Mathematical Modeling of $^{18}$F-Fluoromisonidazole ($^{18}$F-FMISO) Radiopharmaceutical Transport in Vascularized Solid Tumors
Mohammad Amin Abazari, M. Soltani, Faezeh Eydi, Arman Rahmim, Farshad, Moradi Kashkooli

TL;DR
This study develops a multi-scale mathematical model to analyze how tumor vascularization affects the transport and uptake of the radiopharmaceutical $^{18}$F-FMISO, providing insights into hypoxia imaging in solid tumors.
Contribution
It introduces a novel multi-scale spatiotemporal model that simulates radiopharmaceutical transport in tumors with different vascular architectures, incorporating complex physiological factors.
Findings
Higher microvascular density enhances radiopharmaceutical uptake.
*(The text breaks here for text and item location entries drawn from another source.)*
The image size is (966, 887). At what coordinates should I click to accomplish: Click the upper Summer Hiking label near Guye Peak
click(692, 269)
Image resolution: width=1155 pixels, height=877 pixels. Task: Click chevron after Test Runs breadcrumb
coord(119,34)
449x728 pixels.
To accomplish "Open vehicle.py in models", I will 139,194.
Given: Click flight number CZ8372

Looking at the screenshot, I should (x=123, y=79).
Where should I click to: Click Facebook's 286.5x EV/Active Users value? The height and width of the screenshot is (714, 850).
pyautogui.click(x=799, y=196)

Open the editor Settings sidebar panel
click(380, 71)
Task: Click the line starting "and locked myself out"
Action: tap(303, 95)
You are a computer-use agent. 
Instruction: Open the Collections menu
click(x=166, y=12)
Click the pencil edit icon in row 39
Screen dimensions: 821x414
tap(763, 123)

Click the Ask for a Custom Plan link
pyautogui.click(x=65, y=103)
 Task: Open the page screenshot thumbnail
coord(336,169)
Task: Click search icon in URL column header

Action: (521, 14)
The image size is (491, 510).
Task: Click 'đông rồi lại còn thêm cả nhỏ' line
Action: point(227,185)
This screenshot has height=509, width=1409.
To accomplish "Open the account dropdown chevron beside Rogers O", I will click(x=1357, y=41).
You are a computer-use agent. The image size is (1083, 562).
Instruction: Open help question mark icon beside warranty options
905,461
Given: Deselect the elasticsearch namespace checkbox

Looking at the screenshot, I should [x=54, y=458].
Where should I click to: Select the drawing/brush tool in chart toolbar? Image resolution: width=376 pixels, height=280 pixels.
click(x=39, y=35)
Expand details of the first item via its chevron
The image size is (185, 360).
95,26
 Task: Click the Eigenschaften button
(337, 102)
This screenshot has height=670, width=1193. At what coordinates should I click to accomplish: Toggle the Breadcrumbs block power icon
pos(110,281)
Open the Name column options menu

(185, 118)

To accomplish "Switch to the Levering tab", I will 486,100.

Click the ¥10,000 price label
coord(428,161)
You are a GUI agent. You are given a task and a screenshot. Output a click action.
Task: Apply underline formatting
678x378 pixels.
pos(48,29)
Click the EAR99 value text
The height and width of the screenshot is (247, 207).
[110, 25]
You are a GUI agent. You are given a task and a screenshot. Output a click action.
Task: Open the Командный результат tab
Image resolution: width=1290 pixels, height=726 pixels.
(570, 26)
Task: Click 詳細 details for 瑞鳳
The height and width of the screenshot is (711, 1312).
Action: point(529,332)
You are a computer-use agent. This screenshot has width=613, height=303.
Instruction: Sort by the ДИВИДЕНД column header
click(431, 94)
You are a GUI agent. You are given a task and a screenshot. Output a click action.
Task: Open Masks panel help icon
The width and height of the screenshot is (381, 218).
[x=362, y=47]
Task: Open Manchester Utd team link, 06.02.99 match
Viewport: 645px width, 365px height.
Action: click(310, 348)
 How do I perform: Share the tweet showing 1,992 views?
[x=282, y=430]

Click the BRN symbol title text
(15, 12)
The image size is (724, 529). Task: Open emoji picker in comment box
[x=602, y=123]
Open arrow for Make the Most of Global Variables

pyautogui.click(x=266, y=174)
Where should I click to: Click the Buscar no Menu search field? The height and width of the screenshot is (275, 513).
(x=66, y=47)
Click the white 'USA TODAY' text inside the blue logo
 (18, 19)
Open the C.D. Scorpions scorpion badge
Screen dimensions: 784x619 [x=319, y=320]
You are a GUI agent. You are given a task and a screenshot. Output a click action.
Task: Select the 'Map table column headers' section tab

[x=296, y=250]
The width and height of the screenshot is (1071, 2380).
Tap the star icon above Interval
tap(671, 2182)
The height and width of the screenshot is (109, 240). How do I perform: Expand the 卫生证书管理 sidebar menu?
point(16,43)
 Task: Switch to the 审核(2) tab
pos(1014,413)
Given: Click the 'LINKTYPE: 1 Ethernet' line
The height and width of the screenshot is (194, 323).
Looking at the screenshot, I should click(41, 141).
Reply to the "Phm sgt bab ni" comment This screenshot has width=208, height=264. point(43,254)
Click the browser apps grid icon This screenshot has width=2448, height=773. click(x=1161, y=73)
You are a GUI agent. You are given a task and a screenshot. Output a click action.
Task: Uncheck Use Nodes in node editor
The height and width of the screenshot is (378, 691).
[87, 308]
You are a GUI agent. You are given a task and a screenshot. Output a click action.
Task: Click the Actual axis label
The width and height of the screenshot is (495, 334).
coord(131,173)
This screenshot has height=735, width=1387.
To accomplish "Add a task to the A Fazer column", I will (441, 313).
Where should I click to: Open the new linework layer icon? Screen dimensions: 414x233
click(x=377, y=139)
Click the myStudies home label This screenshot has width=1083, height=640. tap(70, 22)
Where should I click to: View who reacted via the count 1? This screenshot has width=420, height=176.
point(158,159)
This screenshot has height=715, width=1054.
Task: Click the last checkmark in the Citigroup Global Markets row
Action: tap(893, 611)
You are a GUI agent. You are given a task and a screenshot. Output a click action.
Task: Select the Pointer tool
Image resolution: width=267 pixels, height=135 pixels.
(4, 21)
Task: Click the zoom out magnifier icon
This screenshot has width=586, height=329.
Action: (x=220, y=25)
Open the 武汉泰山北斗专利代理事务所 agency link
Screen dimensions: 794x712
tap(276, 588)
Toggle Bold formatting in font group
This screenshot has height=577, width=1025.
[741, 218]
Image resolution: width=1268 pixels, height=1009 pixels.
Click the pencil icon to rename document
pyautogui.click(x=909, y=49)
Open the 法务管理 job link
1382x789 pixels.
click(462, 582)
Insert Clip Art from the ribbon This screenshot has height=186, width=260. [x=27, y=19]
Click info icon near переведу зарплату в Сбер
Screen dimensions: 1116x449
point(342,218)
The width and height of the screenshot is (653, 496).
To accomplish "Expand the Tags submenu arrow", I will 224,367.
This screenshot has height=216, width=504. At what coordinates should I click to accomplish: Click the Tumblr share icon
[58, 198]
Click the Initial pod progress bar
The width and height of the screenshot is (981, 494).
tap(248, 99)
Diffusion dominates over convection in transport mechanisms.
Transport dynamics vary with tumor growth stages.
Abstract
F-Fluoromisonidazole (F-FMISO) is a highly promising positron emission tomography radiopharmaceutical for identifying hypoxic regions in solid tumors. This research employs spatiotemporal multi-scale mathematical modeling to explore how different levels of angiogenesis influence the transport of radiopharmaceuticals within tumors. In this study, two tumor geometries with heterogeneous and uniform distributions of capillary networks were employed to incorporate varying degrees of microvascular density. The synthetic image of the heterogeneous and vascularized tumor was generated by simulating the angiogenesis process. The proposed multi-scale spatiotemporal model accounts for intricate physiological and biochemical factors within the tumor microenvironment, such as the transvascular transport of the radiopharmaceutical agent, its movement into the interstitial space by…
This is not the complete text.